Farren explained that he had at first contacted Sphere to find out who was the person behind the mask, but they weren’t telling. They did say, however, that the book was to be turned into a film. One way or another, Farren finds out the author was someone who had ingratiated himself into his life under false pretences. Rather than being a brother Freak, Fury was in fact ‘mainly employed as the house-hippie for a sexploitation movie company’. Now, Farren explained, he could give the author the good kicking he deserved, and risk being busted for assault, or he could get his lawyer to call Sphere. He did the latter and the publishers, as good as acceding to his charge, pulled the book immediately.

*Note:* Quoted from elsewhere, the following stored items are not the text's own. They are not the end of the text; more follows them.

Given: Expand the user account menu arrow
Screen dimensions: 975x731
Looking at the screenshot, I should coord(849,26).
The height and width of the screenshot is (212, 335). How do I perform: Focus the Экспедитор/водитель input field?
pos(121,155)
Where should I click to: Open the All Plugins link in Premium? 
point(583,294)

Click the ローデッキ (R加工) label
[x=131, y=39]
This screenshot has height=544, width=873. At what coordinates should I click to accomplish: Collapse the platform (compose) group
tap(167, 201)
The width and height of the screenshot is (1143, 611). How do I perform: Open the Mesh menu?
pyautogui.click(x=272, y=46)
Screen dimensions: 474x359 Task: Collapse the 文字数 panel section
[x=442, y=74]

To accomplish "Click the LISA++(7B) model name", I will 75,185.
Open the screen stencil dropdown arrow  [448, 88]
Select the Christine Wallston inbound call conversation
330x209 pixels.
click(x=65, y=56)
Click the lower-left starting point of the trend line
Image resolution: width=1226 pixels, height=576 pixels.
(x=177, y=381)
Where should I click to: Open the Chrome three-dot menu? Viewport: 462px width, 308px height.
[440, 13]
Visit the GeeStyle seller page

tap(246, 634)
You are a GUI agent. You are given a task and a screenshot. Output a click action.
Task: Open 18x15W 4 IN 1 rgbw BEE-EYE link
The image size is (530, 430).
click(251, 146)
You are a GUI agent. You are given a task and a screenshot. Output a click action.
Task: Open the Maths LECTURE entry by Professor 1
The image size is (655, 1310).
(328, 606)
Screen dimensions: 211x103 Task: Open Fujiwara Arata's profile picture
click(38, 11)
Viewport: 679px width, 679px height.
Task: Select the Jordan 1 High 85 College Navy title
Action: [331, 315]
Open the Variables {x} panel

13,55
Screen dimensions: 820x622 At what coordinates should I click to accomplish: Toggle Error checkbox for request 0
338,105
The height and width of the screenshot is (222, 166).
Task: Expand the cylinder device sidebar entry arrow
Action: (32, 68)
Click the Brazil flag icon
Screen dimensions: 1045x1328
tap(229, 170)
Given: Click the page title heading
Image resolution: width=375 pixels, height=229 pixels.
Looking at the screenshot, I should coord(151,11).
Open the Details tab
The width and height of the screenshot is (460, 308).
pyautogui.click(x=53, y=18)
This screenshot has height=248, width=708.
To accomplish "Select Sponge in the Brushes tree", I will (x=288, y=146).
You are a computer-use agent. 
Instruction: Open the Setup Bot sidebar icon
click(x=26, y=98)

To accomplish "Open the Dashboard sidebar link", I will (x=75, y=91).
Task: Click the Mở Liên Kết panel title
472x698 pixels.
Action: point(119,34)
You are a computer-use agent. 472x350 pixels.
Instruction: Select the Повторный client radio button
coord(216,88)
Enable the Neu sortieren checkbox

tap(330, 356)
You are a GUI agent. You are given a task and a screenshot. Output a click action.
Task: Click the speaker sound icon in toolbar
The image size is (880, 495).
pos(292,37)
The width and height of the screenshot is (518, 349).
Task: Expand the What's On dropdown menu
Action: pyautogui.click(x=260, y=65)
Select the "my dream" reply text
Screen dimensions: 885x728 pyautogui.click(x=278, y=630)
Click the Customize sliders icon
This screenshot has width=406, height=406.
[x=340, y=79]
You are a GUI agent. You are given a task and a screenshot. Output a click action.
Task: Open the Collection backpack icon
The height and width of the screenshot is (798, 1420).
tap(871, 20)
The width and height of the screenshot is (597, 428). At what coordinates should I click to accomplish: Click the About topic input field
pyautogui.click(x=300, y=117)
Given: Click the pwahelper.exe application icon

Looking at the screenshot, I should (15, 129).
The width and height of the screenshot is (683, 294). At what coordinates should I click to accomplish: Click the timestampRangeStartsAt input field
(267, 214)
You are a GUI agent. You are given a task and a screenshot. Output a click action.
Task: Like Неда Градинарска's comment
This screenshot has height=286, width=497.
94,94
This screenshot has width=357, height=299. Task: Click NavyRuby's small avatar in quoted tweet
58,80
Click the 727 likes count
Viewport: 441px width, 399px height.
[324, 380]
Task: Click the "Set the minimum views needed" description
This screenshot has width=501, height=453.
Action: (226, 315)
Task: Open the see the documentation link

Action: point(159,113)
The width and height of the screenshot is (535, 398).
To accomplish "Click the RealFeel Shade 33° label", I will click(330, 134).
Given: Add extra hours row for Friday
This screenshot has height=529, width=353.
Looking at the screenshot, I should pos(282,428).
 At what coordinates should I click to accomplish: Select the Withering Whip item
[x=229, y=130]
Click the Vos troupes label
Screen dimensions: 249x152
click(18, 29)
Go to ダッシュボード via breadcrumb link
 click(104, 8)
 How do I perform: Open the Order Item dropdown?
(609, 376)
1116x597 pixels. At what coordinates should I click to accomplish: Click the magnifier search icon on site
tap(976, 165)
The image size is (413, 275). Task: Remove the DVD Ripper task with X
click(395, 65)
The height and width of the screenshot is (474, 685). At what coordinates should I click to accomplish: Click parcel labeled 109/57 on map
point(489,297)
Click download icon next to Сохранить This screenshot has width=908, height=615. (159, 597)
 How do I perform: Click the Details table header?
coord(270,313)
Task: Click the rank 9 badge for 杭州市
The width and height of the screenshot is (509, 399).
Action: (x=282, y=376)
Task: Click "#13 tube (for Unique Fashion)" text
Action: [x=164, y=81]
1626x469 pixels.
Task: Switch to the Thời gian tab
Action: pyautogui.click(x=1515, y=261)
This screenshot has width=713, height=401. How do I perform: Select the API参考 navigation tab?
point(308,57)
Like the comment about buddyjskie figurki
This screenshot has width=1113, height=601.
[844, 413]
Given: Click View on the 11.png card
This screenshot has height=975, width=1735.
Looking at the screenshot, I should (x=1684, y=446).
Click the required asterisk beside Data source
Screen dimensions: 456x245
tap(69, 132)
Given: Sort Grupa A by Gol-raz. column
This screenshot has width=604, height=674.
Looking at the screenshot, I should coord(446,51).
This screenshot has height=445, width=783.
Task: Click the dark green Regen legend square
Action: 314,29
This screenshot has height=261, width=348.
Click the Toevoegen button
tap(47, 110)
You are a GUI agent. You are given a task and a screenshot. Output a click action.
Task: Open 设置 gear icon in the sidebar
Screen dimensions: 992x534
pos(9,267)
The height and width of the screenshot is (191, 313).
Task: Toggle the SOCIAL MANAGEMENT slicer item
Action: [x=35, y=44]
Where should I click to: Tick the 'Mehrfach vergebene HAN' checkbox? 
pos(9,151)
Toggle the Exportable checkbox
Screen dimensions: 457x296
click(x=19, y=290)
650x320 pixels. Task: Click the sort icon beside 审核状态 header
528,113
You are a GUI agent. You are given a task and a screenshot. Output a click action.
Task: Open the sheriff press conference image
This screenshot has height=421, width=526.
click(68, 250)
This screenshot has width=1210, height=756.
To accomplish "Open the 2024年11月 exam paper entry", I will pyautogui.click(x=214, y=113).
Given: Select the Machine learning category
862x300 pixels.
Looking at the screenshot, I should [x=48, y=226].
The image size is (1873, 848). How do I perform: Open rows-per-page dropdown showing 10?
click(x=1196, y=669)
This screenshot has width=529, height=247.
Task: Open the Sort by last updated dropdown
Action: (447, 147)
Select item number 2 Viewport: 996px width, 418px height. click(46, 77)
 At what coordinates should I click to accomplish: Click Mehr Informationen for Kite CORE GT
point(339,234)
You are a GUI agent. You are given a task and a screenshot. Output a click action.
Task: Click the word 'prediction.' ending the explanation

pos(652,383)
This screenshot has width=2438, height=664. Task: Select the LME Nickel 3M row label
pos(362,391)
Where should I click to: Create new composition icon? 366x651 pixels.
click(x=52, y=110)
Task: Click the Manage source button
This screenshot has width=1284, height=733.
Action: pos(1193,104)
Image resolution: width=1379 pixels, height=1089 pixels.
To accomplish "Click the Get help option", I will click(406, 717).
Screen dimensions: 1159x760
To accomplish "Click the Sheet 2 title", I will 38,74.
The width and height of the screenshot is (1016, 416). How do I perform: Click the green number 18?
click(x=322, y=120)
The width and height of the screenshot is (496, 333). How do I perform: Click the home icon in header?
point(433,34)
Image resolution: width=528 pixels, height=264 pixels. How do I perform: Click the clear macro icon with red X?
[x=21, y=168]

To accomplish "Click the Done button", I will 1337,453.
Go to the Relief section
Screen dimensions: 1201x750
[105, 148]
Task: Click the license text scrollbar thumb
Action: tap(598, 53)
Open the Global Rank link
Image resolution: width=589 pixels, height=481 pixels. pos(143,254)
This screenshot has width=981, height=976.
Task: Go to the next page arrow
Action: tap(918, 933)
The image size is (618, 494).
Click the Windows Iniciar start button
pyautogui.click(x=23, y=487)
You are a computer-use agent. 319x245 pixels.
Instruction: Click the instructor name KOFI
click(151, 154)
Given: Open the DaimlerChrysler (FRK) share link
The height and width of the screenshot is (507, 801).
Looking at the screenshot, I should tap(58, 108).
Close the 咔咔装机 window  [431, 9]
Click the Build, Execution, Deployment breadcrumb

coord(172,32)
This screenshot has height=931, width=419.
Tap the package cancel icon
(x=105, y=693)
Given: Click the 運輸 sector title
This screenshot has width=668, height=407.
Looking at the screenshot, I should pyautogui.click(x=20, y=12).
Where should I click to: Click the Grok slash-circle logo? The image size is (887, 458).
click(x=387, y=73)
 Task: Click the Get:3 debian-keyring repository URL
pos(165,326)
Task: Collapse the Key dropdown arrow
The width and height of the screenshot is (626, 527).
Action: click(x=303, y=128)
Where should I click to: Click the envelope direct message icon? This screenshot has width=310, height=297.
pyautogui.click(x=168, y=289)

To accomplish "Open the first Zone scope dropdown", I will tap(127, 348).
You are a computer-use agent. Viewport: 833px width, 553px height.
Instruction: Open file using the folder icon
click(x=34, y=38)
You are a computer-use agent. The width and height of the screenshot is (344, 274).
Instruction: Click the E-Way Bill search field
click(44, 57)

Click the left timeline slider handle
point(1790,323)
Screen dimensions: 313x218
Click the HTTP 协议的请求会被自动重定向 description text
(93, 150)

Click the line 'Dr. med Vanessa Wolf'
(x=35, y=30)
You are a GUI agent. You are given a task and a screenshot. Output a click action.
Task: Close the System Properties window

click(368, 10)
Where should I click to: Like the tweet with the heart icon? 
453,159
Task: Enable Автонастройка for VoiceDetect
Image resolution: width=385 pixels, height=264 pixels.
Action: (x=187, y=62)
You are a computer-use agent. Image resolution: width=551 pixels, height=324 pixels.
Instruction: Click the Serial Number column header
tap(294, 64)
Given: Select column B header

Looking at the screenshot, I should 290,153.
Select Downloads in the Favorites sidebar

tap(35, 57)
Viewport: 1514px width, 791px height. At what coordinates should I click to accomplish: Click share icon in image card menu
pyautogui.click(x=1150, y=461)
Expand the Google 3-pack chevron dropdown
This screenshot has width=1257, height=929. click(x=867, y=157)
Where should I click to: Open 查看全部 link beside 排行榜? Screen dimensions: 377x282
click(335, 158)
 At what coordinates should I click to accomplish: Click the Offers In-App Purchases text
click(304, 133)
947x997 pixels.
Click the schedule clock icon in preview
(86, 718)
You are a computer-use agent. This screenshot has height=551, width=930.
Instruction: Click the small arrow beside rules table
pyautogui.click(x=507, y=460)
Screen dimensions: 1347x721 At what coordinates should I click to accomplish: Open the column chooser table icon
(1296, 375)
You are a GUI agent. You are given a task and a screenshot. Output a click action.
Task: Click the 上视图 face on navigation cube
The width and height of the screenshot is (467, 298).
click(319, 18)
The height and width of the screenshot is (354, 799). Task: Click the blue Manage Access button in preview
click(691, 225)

Sure I used the legal system to deal with the situation. It was the quickest and easiest way to show Nick Fury what I thought about his book . . . Don’t give me this shit about ‘self-styled revolutionary’ and ‘paranoid ego-games’. I don’t intend to fight my battles with one hand tied behind my back because you think it’s ideologically impure to use a system that I don’t like. The world is not perfect, and hiding behind fancy pen names and throwing shit at me is not going to improve it either.

The quoted depiction of ‘Sid mincing around’ on the stage with the Red Gnomes, ‘grooving on the recognition and adulation’, was not particularly flattering but it was hardly libellous. So what had aroused Farren’s ire?

If finding a copy of The Tale of Willy’s Rats was hard enough, tracking down the Sphere edition of Agro seemed next to impossible. A copy is listed in the British Library catalogue but, like Farren’s novel, it has been ‘mislaid’, which I guess means ‘stolen’. For the best part of two-years I’ve had no luck finding a copy on auction sites or book seller lists. Then I got lucky, through Twitter I made contact with Jonathon Green who kindly lent me the battered copy pictured here.

As it turns out the book does stink and is crap and maybe even semi-pornographic. Around the same time Sphere attempted to distribute Agro it also published Jamie Mandelkau’s Buttons: The Making of a President, which sold as the true story of the London Chapter of the Hells Angels, England. The stories told by both books are fundamentally the same in dealing with the tale of an Ace Cafe Rocker who aspires to be the leader of the most feared and infamous biker gang and the arrival of genuine San Francisco outlaws in London. Where the two differ is in the use of skinheads. Agro gives them equal billing with the bikers, ‘the Underground’s SS’.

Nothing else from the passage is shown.